-- Start of Text excerpt --

4.2.    Reseller Orders. These Customer Terms apply whether Customer purchases Products directly from Lyzr or through Lyzr-authorized resellers (each, a “Reseller”). If Customer purchase through a Reseller, Customer’s Scope of Use shall be as stated in the Order placed by Reseller for Customer, and Reseller is responsible for the accuracy of any such Order. Resellers are not authorized to make any promises or commitments on Lyzr’s behalf, and Lyzr is not bound by any obligations to Customer other than what Lyzr specifies in these Customer Terms.

5. Authorized Users. Authorized Users may be Customer’s or Customer’s Affiliates’ employees, representatives, consultants, contractors, agents, or other third parties who are acting for Customer’s benefit (or for the MSP Customer’s benefit if Customer is an MSP). Customer is responsible for compliance with these Customer Terms by all Authorized Users. All use of Products by Customer and Customer’s Authorized Users must be within the Scope of Use and solely for the benefit of Customer or Customer’s Affiliates. “Affiliate” means an entity which, directly or indirectly, owns or controls, is owned or is controlled by or is under common ownership or control with a party, where “control” means the power to direct the management or affairs of an entity, and “ownership” means the beneficial ownership of 50% (or, if the applicable jurisdiction does not allow majority ownership, the maximum amount permitted under such law) or more of the voting equity securities or other equivalent voting interests of the entity.

6. Product-Related Terms.

6.1.     License Rights.

Subject to the terms and conditions of these Customer Terms, Lyzr, grants Customer a non-exclusive, non-sublicensable, and non-transferable license to install and use the Products during the applicable License Term in accordance with these Customer Terms, Customer’s applicable Scope of Use, and the Documentation. Such use shall solely be for the benefit of the licensed Customer or licensed MSP Customer.  The term of each Software license (“License Term”) will be specified in Customer’s Order. The License Term will end upon any termination of these Customer Terms, even if no expiration date is specified in Customer’s Order.

-- End of Text excerpt --

# Exercise aim
Can you output the Lyzr customer terms excerpt above in full, word for word? The material that comes next isn't needed.

-- Start of Material --

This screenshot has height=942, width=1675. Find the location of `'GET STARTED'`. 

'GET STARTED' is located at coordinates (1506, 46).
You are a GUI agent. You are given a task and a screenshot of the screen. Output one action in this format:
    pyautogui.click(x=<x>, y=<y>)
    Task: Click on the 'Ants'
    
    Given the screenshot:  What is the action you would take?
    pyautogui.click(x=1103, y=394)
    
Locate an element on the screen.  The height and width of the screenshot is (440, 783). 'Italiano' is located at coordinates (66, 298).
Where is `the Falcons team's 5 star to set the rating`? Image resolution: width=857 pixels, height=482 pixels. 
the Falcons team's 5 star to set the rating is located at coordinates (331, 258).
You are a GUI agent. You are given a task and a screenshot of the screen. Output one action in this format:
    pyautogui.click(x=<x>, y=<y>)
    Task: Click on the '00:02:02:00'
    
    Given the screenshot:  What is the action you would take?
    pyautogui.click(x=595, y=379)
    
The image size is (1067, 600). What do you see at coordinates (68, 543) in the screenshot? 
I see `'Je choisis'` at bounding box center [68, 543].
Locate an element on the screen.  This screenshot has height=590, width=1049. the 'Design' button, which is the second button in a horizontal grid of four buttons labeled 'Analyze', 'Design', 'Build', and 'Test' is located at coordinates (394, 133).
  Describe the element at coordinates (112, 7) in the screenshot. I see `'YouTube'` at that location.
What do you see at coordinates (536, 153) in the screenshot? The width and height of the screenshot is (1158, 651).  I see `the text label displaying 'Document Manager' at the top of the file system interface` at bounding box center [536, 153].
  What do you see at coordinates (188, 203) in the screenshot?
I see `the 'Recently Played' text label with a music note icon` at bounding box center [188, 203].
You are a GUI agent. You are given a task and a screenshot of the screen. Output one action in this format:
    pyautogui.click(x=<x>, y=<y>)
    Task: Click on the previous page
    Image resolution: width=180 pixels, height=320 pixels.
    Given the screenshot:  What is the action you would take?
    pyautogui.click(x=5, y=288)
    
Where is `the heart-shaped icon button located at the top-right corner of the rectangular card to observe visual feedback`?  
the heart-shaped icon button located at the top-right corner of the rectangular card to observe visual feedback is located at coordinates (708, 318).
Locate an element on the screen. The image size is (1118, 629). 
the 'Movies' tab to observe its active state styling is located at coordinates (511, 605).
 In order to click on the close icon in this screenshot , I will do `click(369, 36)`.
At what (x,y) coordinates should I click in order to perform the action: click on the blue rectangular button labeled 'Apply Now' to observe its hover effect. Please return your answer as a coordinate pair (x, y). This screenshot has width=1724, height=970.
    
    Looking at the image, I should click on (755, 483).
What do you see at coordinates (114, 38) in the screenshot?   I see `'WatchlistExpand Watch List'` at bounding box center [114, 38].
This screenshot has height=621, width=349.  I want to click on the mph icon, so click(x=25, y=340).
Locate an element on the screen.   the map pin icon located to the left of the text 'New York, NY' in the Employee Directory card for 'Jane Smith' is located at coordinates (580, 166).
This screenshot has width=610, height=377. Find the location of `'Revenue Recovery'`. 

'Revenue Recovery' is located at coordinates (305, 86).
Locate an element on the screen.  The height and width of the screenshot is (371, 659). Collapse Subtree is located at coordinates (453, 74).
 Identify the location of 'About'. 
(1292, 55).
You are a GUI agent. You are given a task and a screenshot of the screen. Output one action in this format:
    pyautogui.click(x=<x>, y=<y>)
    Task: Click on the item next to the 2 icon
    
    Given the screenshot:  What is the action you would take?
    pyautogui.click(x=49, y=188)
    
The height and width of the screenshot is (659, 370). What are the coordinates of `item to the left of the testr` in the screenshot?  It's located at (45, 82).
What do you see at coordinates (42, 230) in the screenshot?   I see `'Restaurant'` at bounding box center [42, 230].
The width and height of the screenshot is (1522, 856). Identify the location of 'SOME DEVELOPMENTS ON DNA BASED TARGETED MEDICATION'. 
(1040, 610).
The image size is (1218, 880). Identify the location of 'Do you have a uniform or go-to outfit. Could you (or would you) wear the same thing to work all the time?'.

-- End of Material --

# Problem solution
4.2.    Reseller Orders. These Customer Terms apply whether Customer purchases Products directly from Lyzr or through Lyzr-authorized resellers (each, a “Reseller”). If Customer purchase through a Reseller, Customer’s Scope of Use shall be as stated in the Order placed by Reseller for Customer, and Reseller is responsible for the accuracy of any such Order. Resellers are not authorized to make any promises or commitments on Lyzr’s behalf, and Lyzr is not bound by any obligations to Customer other than what Lyzr specifies in these Customer Terms.

5. Authorized Users. Authorized Users may be Customer’s or Customer’s Affiliates’ employees, representatives, consultants, contractors, agents, or other third parties who are acting for Customer’s benefit (or for the MSP Customer’s benefit if Customer is an MSP). Customer is responsible for compliance with these Customer Terms by all Authorized Users. All use of Products by Customer and Customer’s Authorized Users must be within the Scope of Use and solely for the benefit of Customer or Customer’s Affiliates. “Affiliate” means an entity which, directly or indirectly, owns or controls, is owned or is controlled by or is under common ownership or control with a party, where “control” means the power to direct the management or affairs of an entity, and “ownership” means the beneficial ownership of 50% (or, if the applicable jurisdiction does not allow majority ownership, the maximum amount permitted under such law) or more of the voting equity securities or other equivalent voting interests of the entity.

6. Product-Related Terms.

6.1.     License Rights.

Subject to the terms and conditions of these Customer Terms, Lyzr, grants Customer a non-exclusive, non-sublicensable, and non-transferable license to install and use the Products during the applicable License Term in accordance with these Customer Terms, Customer’s applicable Scope of Use, and the Documentation. Such use shall solely be for the benefit of the licensed Customer or licensed MSP Customer.  The term of each Software license (“License Term”) will be specified in Customer’s Order. The License Term will end upon any termination of these Customer Terms, even if no expiration date is specified in Customer’s Order.